Houston-based freight-forwarding company EGL is being sold to Netherlands-based Ceva Logistics in a $2 billion deal. The sale caps a five-month bidding war between the company's founder, EGL chief executive Jim Crane, who wanted to take the company private, and Apollo Management, which acquired Ceva late last year. This creates the world's fourth-largest integrated supply chain management company. Apollo plans to keep EGL's Houston headquarters. EGL has about 11,500 employees, according to Bloomberg. Apollo expects the transaction to close in the third quarter.
Drop the price and find buyers. That appears to be the lesson from a surprisingly strong surge in new home sales last month. The Commerce Department says new home sales rose more than 16 percent in April, better than expected. It was the strongest monthly showing in 14 years. But those sales came at a steep price for the sellers. A measure of home prices posted a record decline of more than 11 percent. That indicates that builders are slashing their prices to reduce their inventories of unsold homes.
AAA says prices at the pump have continued to rise. It says the national average for regular unleaded gas has topped $3.22 a gallon. That is up 37 cents from a month ago. The continued rise in gasoline prices comes just ahead of Memorial Day weekend. Oil prices have been steady in overseas trading, after the government said gasoline supplies rose nearly twice as much as expected last week.
Texas is upping the penalties for gas stations that cheat drivers with inaccurate fuel pumps at this time of record high prices. Texas Agriculture Commissioner Todd Staples used a stop in Dallas to announce the tougher penalties. Starting Friday, the starting minimum fine of $25 will be quadrupled for pumps that exceed the state's tolerance for measurement discrepancies. The pump will also be tagged and closed until the operator calibrates the machine and gets it recertified with the state. Weights and measures inspectors monitor the state's 275,000 fuel pumps. Texas law calls for the pumps to be inspected at least once every four years, but the department must also follow up on consumer complaints within ten days. The department allows a variation of about six tablespoons per five gallons of gas. The agency's helpline is: 1-800-TELL-TDA.

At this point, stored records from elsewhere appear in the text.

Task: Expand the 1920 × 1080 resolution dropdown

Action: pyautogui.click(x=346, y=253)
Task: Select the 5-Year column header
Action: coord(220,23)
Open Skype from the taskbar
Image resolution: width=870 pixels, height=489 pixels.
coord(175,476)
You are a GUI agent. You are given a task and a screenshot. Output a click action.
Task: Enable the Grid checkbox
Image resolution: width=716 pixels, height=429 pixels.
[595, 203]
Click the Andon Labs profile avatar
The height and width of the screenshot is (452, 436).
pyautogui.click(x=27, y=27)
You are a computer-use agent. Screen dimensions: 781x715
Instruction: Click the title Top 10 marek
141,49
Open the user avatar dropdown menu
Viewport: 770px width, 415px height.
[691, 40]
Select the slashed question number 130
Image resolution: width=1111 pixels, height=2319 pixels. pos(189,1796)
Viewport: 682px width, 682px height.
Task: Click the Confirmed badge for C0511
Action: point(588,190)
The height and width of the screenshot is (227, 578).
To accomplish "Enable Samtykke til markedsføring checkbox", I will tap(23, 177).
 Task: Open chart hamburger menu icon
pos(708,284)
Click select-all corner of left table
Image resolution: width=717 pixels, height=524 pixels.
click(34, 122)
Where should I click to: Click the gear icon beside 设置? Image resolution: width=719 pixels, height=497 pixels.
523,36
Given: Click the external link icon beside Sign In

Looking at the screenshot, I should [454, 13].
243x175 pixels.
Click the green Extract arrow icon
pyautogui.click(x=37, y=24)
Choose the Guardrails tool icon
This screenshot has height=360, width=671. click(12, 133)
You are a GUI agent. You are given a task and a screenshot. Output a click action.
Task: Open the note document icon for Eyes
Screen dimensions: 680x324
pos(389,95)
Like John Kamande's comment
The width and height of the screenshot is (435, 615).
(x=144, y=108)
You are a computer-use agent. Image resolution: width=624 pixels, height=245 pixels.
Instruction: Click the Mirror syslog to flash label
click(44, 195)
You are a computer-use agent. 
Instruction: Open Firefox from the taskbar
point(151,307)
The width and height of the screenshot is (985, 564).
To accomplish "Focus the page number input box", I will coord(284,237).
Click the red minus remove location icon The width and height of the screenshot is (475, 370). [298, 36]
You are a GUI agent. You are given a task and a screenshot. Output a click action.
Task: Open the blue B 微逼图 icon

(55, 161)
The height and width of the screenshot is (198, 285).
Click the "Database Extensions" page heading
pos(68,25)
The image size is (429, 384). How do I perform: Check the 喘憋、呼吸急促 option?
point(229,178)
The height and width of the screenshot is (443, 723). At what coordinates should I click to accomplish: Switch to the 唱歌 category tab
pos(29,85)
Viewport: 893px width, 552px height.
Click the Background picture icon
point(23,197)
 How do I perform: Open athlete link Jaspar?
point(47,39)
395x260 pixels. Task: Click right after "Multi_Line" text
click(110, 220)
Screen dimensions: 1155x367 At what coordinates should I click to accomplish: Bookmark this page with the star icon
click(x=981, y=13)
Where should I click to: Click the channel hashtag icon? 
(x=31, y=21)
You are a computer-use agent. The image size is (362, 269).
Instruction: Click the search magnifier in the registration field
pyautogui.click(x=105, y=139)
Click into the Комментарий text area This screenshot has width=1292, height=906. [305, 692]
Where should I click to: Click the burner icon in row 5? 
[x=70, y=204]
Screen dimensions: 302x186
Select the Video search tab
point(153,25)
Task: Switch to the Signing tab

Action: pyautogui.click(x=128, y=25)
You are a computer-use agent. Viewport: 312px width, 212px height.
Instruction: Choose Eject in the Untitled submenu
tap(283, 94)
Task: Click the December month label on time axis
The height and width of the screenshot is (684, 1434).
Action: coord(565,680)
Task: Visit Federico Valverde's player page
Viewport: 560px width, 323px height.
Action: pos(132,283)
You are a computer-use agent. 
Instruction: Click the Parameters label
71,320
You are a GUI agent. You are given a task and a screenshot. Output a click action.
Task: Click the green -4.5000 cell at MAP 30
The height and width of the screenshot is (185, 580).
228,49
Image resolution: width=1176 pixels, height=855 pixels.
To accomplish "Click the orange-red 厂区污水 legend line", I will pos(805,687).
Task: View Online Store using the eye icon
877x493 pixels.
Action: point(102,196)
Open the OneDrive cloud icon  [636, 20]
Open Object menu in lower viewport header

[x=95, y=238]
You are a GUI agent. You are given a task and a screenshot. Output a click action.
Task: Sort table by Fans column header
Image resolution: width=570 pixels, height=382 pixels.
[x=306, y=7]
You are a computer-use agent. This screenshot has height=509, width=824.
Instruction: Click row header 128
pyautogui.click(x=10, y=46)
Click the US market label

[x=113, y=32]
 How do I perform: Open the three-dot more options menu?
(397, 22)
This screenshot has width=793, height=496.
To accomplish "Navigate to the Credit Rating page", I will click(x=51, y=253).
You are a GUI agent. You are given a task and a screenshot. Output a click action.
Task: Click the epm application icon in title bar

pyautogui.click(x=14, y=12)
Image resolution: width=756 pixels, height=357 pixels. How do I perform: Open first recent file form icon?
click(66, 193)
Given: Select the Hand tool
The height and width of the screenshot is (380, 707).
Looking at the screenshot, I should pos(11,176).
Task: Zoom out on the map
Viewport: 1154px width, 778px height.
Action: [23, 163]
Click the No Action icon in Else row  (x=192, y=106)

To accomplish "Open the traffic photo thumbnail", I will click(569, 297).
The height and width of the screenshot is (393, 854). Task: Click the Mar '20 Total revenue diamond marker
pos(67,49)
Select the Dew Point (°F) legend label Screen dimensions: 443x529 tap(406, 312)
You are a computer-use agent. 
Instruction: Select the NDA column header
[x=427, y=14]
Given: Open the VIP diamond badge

An appeals court in San Francisco rejected ExxonMobil's request to reconsider how much damages it has to pay over a 1989 Alaska oil spill. The Valdez tanker spill fouled 1,500 miles of coastline. In December, the ninth U.S. Circuit Court of Appeals cut near half of the $4.5 billion jury award punishing the Irving-based company. But ExxonMobil sees the amount it's required to pay as being excessive--and will appeal to the U.S. Supreme Court. The ruling says it's time for "this protracted litigation to end.'' Lawyers for the fishermen who sued couldn't immediately be reached for comment. The environmental disaster was the worst oil spill in U.S. history. The accident prompted Congress in 1990 to pass a law banning single-hulled tankers like the Valdez from domestic waters by 2015.
A federal judge has thrown out a federal Clean Air Act lawsuit against a proposed coal-burning TXU power plant. U.S. District Judge Walter Smith of Waco ruled that he has no jurisdiction in the matter because the state hasn't yet issued a permit for the Oak Grove plant. TXU proposes building the plant in Robertson County in central Texas. Until early this year, eight coal-fired electricity projects were planned in central Texas. Although TXU scaled back its plans, it continues with a request for the Oak Grove project--which would burn the relatively dirty form of coal called lignite. In a contested case hearing, a state administrative judge recommended that the Texas Commission on Environmental Quality reject the permit application. A commission board is expected to hear the case next month. The lawsuit was filed by a local citizens group called Robertson County Our Land Our Lives. It joined forces with the Dallas-based Clean Coalition to sue TXU over the plant last year. The plaintiffs argued that once the permit was granted, reversing it with a federal lawsuit would be difficult.
A Honolulu circuit court jury has awarded more than $36 million in damages to a Houston businessman. Richard Foreman alleged that he was secretly cut out of the sale of one of Hawaii's largest lumber suppliers to a Cleveland-based private investment firm. Key principal partners was ordered to pay the money for leaving Foreman out of the sale of Honsador Lumber in 2004. Foreman contends that a group of investors led by him had reached an agreement to purchase Honsador for $28 million. He says key principal partners agreed to join his venture but then secretly negotiated a deal with Honsador owner James Pappas for the higher amount. Honsador was established in 1935 as Honolulu Sash and Door. It has facilities on Oahu, Maui, Kauai and the Big Island.